> [STATED EXERCISE]:
Convert the items from the line with "This screenshot has height=484, width=902." to the line with "coord(198,571)" into a Markdown table with the columns Row and Line, numbering each line and leaving out blank lines.

BEGIN EXTRACTED INFORMATION

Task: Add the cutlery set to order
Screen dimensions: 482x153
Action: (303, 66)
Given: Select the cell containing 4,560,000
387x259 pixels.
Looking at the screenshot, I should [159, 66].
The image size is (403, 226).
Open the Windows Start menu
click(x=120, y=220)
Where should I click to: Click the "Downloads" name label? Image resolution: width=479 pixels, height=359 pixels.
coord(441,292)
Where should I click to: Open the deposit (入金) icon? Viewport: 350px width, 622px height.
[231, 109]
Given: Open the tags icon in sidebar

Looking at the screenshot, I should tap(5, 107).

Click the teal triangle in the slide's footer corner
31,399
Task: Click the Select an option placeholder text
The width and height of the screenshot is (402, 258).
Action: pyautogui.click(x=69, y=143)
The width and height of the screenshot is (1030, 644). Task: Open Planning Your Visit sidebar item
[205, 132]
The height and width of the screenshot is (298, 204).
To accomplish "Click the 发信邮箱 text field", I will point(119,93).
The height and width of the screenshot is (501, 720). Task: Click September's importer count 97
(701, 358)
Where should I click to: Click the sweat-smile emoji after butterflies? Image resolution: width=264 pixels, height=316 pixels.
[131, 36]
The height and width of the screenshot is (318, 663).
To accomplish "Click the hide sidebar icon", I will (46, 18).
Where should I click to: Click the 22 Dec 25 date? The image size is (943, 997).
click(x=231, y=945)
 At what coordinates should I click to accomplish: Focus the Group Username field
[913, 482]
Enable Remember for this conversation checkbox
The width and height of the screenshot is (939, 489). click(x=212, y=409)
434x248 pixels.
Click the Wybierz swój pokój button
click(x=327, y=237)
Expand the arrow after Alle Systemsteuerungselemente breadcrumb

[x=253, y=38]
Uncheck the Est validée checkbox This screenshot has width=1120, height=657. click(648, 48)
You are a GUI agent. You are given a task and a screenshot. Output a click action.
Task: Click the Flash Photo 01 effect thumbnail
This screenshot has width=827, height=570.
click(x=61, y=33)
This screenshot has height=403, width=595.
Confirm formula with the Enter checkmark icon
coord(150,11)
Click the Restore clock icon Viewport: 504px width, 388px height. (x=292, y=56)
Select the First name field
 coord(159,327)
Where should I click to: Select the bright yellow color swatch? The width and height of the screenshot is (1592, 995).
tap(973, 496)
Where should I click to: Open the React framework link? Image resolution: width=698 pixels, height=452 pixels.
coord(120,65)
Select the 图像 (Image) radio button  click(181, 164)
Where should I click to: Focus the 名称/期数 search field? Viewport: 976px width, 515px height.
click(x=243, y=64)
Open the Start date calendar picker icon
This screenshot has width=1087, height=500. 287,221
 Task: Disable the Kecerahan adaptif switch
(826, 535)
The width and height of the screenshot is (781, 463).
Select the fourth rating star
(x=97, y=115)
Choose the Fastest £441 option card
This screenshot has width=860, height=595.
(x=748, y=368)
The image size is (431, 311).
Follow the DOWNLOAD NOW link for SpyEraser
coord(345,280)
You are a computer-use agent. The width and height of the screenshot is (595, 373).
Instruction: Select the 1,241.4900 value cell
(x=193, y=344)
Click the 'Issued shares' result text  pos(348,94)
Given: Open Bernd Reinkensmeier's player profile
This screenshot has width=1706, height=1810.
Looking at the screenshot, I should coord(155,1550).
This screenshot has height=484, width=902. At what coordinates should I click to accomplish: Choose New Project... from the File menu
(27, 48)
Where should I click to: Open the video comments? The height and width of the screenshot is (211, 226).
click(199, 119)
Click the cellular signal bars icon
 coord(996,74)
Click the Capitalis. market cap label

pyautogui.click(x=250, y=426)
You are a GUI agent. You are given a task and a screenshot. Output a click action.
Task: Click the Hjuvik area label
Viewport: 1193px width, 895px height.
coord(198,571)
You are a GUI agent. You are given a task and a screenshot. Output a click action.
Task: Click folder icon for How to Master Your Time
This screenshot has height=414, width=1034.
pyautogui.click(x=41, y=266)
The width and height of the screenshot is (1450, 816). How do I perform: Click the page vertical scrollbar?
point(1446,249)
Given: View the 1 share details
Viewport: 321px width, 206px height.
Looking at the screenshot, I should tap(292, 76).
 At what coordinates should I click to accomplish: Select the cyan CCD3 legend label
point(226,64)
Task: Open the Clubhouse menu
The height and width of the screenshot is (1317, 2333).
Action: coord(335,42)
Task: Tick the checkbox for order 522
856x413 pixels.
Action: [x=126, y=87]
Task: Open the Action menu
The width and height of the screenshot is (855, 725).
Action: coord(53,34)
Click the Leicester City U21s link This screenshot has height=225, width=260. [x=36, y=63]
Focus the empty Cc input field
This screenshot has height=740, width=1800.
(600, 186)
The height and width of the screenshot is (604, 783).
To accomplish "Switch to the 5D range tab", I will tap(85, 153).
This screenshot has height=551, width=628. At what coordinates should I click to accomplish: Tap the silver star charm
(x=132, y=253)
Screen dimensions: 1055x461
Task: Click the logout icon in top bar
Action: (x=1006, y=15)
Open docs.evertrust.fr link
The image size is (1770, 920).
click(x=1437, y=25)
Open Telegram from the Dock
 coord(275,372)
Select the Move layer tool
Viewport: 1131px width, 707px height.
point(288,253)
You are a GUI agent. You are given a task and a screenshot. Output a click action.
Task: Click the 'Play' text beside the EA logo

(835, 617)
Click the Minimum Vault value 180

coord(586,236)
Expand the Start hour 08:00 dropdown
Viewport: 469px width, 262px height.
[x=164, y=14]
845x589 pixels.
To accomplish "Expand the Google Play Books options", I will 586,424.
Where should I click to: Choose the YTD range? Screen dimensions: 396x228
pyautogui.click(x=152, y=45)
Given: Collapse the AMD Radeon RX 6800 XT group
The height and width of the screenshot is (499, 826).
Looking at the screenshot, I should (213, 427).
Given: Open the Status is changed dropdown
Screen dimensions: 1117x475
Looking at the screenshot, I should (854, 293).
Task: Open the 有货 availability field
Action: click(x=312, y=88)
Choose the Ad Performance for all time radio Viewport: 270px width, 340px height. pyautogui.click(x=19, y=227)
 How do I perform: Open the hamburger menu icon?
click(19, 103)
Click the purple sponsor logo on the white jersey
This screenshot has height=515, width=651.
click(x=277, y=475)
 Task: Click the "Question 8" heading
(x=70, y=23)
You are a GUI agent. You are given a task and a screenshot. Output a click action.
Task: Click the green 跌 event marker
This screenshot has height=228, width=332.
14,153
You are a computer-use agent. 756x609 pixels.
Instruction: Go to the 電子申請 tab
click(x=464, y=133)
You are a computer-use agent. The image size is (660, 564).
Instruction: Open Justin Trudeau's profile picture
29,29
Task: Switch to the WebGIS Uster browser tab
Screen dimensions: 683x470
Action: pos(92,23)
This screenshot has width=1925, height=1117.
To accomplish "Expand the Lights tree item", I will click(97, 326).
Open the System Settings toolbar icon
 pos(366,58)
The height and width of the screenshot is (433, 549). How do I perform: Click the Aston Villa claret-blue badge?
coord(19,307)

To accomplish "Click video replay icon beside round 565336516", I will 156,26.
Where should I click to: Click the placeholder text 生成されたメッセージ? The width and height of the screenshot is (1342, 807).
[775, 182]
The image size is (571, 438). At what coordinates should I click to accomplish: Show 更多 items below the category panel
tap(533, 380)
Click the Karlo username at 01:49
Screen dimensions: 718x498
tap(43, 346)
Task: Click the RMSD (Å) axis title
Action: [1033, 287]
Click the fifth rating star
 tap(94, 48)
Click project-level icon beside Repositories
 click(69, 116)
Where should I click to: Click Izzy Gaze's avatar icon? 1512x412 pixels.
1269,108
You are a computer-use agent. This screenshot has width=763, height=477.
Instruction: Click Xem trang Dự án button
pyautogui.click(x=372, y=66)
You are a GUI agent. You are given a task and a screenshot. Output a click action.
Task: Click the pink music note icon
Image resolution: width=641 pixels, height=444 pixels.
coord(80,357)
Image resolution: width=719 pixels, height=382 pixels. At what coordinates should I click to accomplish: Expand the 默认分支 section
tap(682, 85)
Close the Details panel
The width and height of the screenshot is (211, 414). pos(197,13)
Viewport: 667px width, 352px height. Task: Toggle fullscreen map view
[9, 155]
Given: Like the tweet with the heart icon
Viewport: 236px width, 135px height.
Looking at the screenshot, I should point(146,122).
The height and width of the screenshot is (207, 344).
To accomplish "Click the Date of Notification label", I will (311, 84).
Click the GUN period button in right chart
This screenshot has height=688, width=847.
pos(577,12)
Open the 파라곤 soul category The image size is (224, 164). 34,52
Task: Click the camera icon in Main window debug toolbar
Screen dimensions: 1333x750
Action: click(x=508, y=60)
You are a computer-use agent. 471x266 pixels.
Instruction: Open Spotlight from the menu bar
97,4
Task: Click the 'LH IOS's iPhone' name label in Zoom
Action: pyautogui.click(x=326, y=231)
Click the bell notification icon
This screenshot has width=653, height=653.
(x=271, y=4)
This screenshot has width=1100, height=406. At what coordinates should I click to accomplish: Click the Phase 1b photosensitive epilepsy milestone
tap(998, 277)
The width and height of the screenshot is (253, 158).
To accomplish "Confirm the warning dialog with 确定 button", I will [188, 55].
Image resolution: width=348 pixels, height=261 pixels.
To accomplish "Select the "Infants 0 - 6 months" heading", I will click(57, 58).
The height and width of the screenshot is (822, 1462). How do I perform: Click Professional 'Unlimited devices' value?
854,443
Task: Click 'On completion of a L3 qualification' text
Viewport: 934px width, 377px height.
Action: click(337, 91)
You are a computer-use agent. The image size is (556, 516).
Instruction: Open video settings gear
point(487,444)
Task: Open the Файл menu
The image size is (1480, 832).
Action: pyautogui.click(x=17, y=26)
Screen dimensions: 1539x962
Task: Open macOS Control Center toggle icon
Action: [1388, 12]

END EXTRACTED INFORMATION

> [TASK OUTPUT]:
| Row | Line |
|---|---|
| 1 | This screenshot has height=484, width=902. At what coordinates should I click to accomplish: Choose New Project... from the File menu |
| 2 | (27, 48) |
| 3 | Where should I click to: Open the video comments? The height and width of the screenshot is (211, 226). |
| 4 | click(199, 119) |
| 5 | Click the cellular signal bars icon |
| 6 |  coord(996,74) |
| 7 | Click the Capitalis. market cap label |
| 8 | pyautogui.click(x=250, y=426) |
| 9 | You are a GUI agent. You are given a task and a screenshot. Output a click action. |
| 10 | Task: Click the Hjuvik area label |
| 11 | Viewport: 1193px width, 895px height. |
| 12 | coord(198,571) |